One of the most popular interfaces to connect different external devices is SPI (Serial Peripheral Interface). It is a synchronous serial interface and protocol that can transmit data with speeds up to 20 Mbps. SPI is used to communicate microcontrollers with one or more peripheral devices over short distances – usually internally in the device. High transmission speed enables SPI to be suitable even for sending animated video data to colourful displays. In SPI connection, there is always one master device, in most cases the microcontroller (μC) that controls the transmission, and one or more slave devices – peripherals. To communicate, SPI uses three lines common to all connected devices and one enabling line for every slave element (table 1).
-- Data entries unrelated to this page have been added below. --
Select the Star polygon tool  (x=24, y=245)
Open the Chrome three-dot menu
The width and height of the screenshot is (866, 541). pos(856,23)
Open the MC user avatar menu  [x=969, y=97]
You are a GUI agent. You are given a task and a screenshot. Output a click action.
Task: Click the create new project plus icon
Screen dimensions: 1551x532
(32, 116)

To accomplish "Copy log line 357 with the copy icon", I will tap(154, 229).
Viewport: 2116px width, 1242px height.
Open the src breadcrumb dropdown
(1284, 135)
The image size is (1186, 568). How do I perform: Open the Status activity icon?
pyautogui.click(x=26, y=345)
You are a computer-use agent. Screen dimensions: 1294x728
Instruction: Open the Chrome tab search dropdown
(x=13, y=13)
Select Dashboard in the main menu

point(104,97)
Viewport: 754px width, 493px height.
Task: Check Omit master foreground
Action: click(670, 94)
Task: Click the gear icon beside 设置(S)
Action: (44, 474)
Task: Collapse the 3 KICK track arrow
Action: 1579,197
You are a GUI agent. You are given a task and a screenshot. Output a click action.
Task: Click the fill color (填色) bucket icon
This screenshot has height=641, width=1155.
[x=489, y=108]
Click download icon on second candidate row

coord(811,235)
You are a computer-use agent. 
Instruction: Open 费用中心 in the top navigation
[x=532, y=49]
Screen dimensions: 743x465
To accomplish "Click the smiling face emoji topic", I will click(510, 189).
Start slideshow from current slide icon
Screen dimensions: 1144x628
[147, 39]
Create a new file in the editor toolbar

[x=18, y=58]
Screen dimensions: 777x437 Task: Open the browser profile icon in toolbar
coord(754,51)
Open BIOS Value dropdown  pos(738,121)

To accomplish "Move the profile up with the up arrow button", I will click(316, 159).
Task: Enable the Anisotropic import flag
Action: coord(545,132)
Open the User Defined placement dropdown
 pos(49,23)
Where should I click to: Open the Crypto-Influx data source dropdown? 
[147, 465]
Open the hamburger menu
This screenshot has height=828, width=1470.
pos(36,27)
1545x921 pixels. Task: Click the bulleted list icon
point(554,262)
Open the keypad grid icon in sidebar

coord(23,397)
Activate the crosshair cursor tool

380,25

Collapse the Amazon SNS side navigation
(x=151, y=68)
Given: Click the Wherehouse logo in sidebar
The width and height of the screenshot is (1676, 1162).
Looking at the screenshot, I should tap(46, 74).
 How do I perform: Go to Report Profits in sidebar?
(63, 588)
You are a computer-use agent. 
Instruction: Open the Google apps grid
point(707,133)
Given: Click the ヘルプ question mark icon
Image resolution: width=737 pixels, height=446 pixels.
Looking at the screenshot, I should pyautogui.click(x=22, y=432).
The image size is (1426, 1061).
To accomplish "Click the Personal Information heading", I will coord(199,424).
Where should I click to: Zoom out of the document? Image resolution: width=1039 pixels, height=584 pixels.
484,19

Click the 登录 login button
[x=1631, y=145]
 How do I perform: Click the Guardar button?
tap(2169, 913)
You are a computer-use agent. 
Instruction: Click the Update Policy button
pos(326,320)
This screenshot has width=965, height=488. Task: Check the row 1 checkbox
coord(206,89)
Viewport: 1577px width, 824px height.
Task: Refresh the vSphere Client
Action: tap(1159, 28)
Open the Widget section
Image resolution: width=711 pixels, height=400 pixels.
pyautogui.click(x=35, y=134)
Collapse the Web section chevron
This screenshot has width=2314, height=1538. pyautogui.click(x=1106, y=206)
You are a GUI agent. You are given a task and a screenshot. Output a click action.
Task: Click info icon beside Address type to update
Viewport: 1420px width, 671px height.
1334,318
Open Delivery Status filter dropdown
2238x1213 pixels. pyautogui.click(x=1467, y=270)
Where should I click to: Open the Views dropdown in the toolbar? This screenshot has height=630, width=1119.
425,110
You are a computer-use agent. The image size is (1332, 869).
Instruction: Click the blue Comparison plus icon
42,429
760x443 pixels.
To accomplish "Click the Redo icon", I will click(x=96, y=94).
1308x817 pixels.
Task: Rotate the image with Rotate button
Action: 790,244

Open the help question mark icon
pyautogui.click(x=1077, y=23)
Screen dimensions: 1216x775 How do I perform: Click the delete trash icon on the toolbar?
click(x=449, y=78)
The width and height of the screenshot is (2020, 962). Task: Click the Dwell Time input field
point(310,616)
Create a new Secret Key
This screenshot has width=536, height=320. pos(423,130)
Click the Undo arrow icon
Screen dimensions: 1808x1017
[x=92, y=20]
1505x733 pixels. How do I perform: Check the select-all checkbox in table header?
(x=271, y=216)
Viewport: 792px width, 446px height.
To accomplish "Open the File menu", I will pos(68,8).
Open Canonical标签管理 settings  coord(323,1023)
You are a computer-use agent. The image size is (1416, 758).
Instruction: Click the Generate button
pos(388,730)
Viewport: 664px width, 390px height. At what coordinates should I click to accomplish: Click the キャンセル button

The MISO line is intended to send bits from slave to master, the MOSI wire transmits data from master to slave, and the SCK line sends clock pulses that synchronise data transmission. The master device always generates the clock signal. Every SPI-compatible device has the SS (Slave Select) input that enables communication in this specific device. Master is responsible for generating this enable signal – separately for every slave in the system, as present in figure 1.
SPI is used in many electronic elements:
Due to different hardware implementations, there are four SPI protocol operation modes (table 2). The mode used in the master must fit the mode implemented in the slave device.
It results in different timings of the clock signal concerning the data sent (figure 2). Clock polarity = 0 means that the idle state of the SCK is 0, so every data bit is synchronised with the pulse of logic 1. Clock polarity = 1 reverses these states. Output edge (rising/falling) says at which edge of active SCK signal sender puts a bit on the data line. The data capture edge says at what edge of SCK signal data should be captured by the receiver.
Even if a 20MHz frequency ensures good transmission speed, it can be too slow for some use. Some modern microcontrollers use external flash memory for program storage and execute programs from internal SRAM memory, downloading executable code in chunks as required. This requires a higher data rate to avoid stalls in program execution. A QSPI (Quad-SPI) link was developed to achieve higher transmission speed. It has four bidirectional data lines instead of two unidirectional to increase speed four times (figure 3). Additionally, it supports higher clock frequency, increasing speed even higher, currently more than 100MBps. Operation of QSPI requires a special protocol with a set of commands, so hardware implementation is much more complex than the original SPI.